Biskup Smeets mówi wprost Hendro Munstermanowi, że była to dla niego nie tylko pierwsza, ale i ostatnia wizyta ad limina. Lecz od razu dodaje: „Chyba, że ​​Jan Paweł II ma w zanadrzu kolejny cud. Nie wiesz”. A oto fragment wywiadu poświęcony Janowi Pawłowi:

„W sobotę Smeets celebrował Eucharystię przy grobie papieża Jana Pawła II w Bazylice św. Piotra. W pewnym sensie domknęło to krąg dla limburskiego biskupa. Powołanie kapłańskie zawdzięcza spotkaniu z polskim papieżem w 1984 roku.

Podczas tego spotkania, które odbyło się podczas wycieczki młodzieży diecezji roermondzkiej, zrobiono zdjęcie [...] i pokazał je zakonnicy.

„Na tym zdjęciu Papież patrzy na mnie. Ta siostra zobaczyła to zdjęcie i powiedziała do mnie: jeśli spojrzysz w oczy Papieża, zobaczysz, że on faktycznie prosi cię o coś”.

Biskup milczy.

A jaka była odpowiedź księdza biskupa?

„W końcu – choć trochę wbrew mojej woli, bo kosztowało mnie to wiele wysiłku – powiedziałem kapłaństwu tak. Skończyłem studia niderlandzkie, a następnie rozpocząłem sześcioletnią formację kapłańską. Potem byłem księdzem w kilku miejscach, a potem poproszono mnie, żebym został biskupem. Cóż, to ostatnia rzecz, jakiej człowiek powinien pragnąć. Zajęło mi dużo czasu, zanim z całego serca mogłem powiedzieć „tak”.

cud

O czym myślał ksiądz biskup, odprawiając w ubiegłym tygodniu Mszę św. przy grobie tego papieża, który jest dla księdza biskupa tak wyjątkowy?

„To wyjątkowe być przy grobie kogoś, kto został kanonizowany i kto również pomógł mi na tej drodze. I trzymał”.

Czy ksiądz biskup kiedykolwiek żałował tej drogi?

„Ani chwili. Muszę założyć, że to życie prawdopodobnie nie potrwa tak długo. Chyba że Jan Paweł II ma jeszcze w zanadrzu cud. Nie wiesz tego”.

Czy ksiądz biskup prosił go o wstawiennictwo w sprawie uzdrowienia?

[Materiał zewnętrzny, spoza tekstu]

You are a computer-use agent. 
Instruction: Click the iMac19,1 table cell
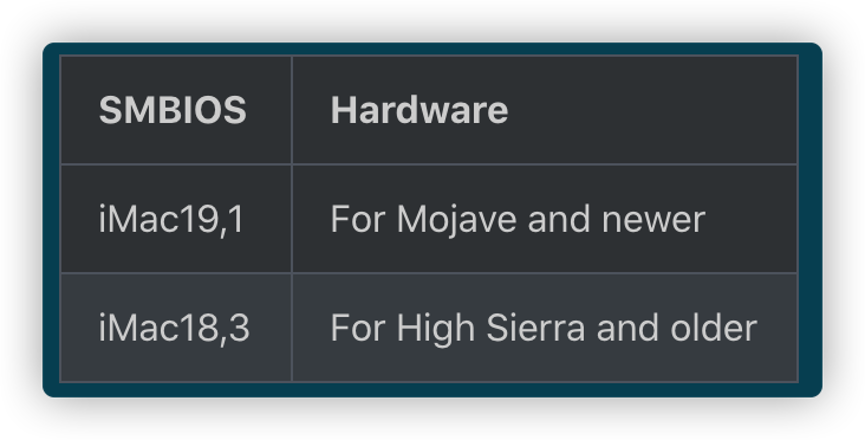[x=176, y=218]
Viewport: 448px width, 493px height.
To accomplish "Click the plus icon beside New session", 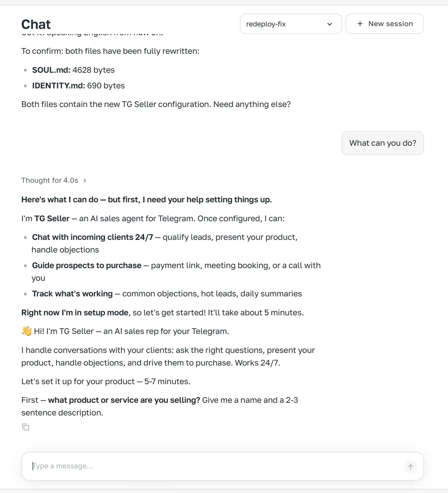I will [x=360, y=24].
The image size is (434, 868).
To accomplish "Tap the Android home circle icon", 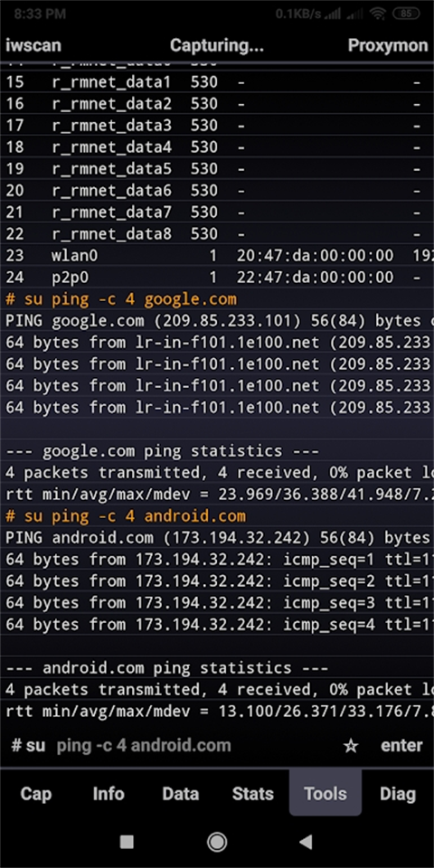I will point(217,842).
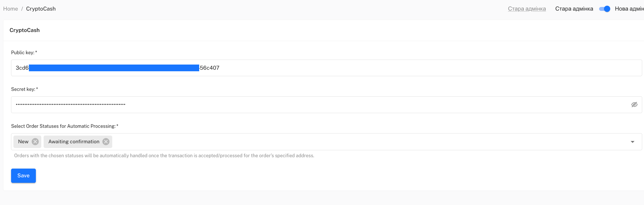Remove the New status tag
Image resolution: width=644 pixels, height=205 pixels.
click(35, 142)
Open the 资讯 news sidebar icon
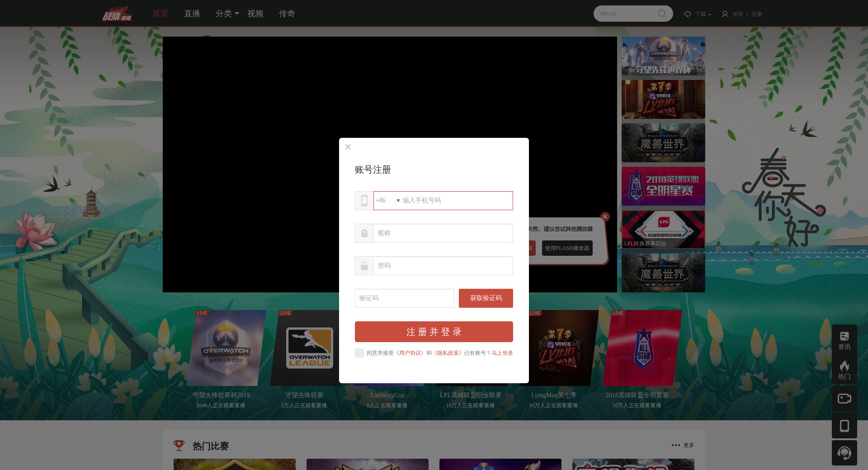 pos(844,340)
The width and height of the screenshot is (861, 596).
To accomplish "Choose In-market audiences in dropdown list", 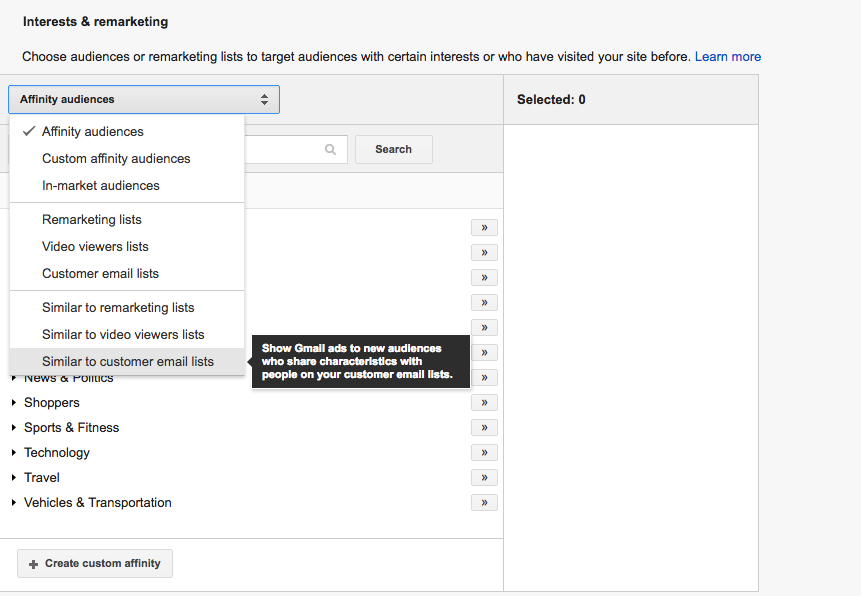I will pos(101,186).
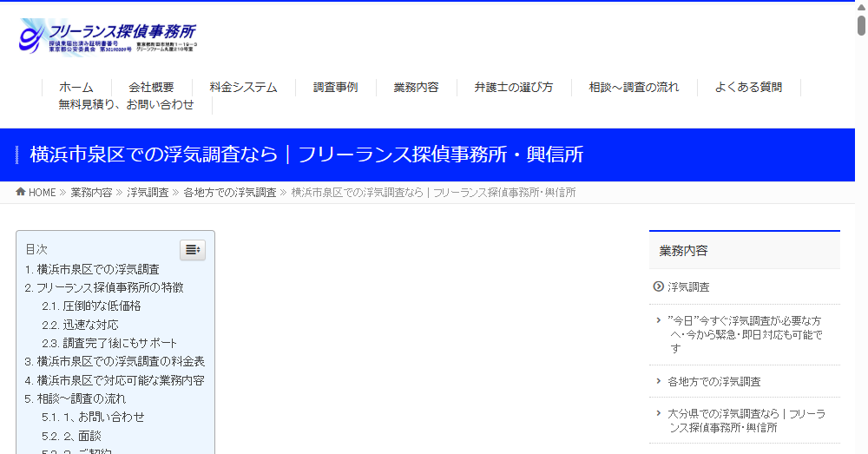
Task: Expand chevron next to 各地方での浮気調査 sidebar item
Action: (659, 380)
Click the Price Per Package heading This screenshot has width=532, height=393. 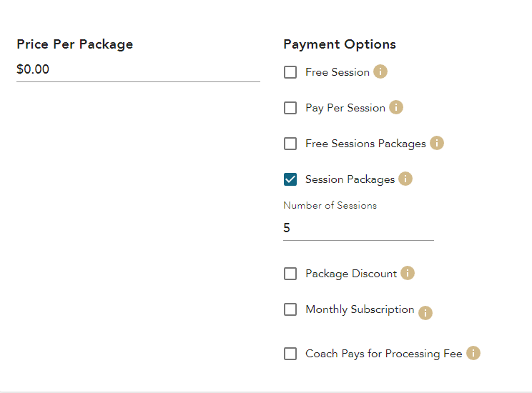(x=75, y=44)
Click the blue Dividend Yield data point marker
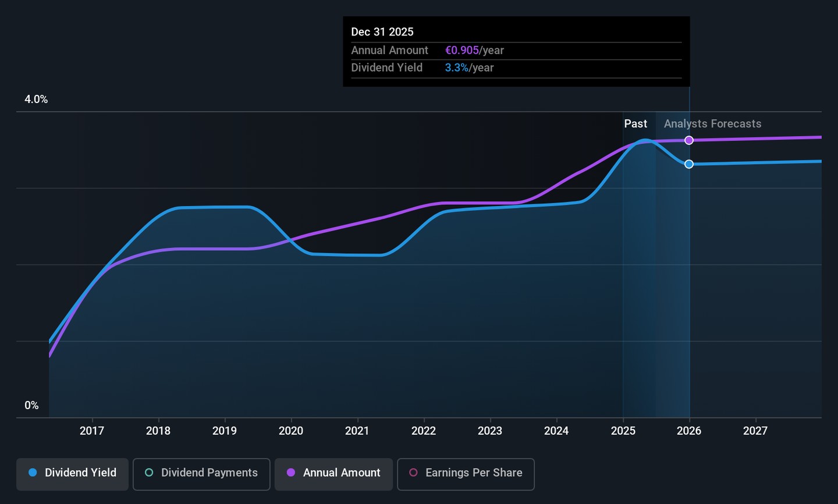The width and height of the screenshot is (838, 504). [x=689, y=164]
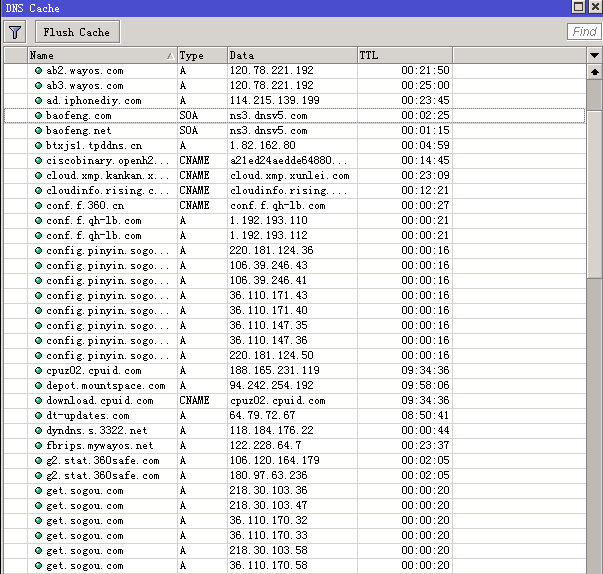
Task: Select the conf.f.360.cn entry's status icon
Action: 38,206
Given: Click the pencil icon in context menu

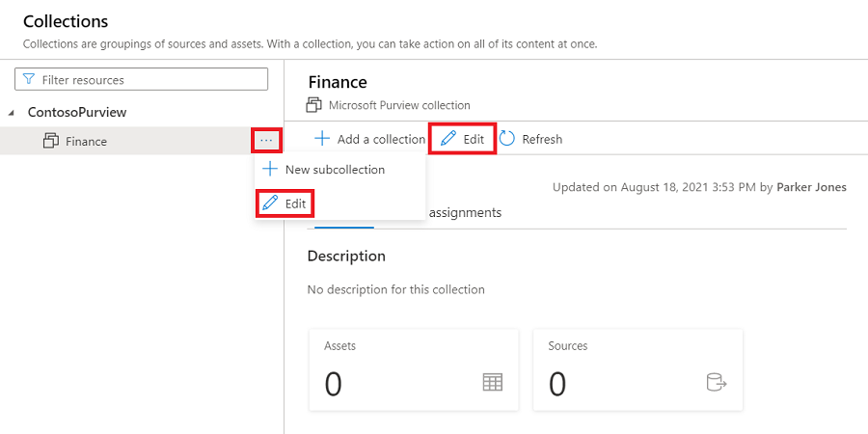Looking at the screenshot, I should (270, 203).
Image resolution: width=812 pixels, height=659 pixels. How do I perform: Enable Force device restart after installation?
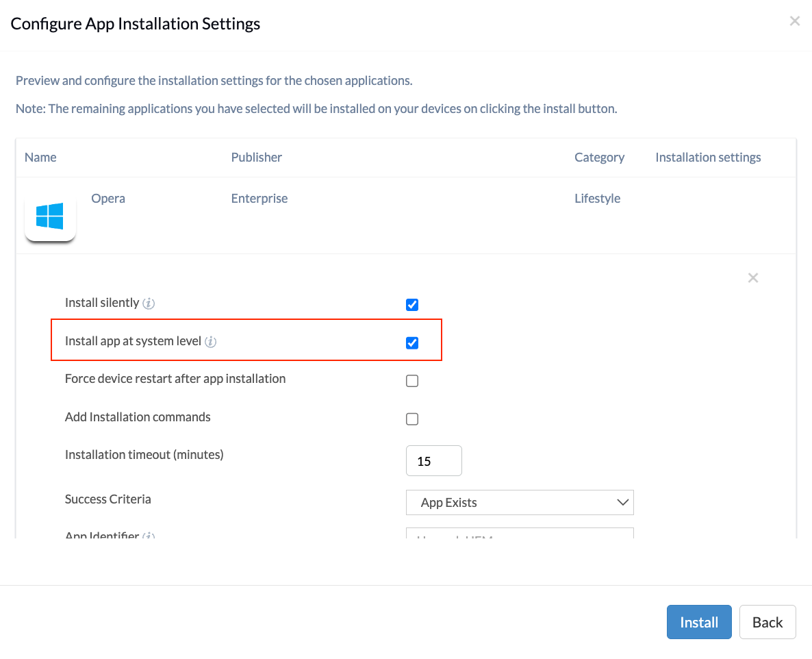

„Pozwolę, by się działo to, co się dzieje. Jeśli chce się za mną wstawić w tej sprawie, przyjmę to chętnie. Ale teraz po prostu idę dalej ścieżką, która została dla mnie wyznaczona.

Fakt, że wciąż tu jestem, jest cudem samym w sobie [...]”.

Oto link do całego wywiadu przeprowadzonego przez p. Hendro Munstermana: https://www.nd.nl/geloof/katholiekinside/1150931/ernstig-zieke-bisschop-smeets-was-voor-het-laatst-in-rome-johan

Na kanale katholiekleven.nl na YouTube można obejrzeć kilkuminutowy filmik z wizyty biskupa Harriego Smeetsa w Watykanie, zawierający jego wypowiedź (można włączyć napisy z tłumaczeniem angielskim, znacznie lepszym, lub polskim, mniej dokładnym).


Proszę wszystkich Państwa pamiętać o biskupie Harriem Smeetsie w swoich modlitwach. Byłoby wspaniale, gdyby to właśnie polski papież Jan Paweł II wyprosił mu cud uzdrowienia!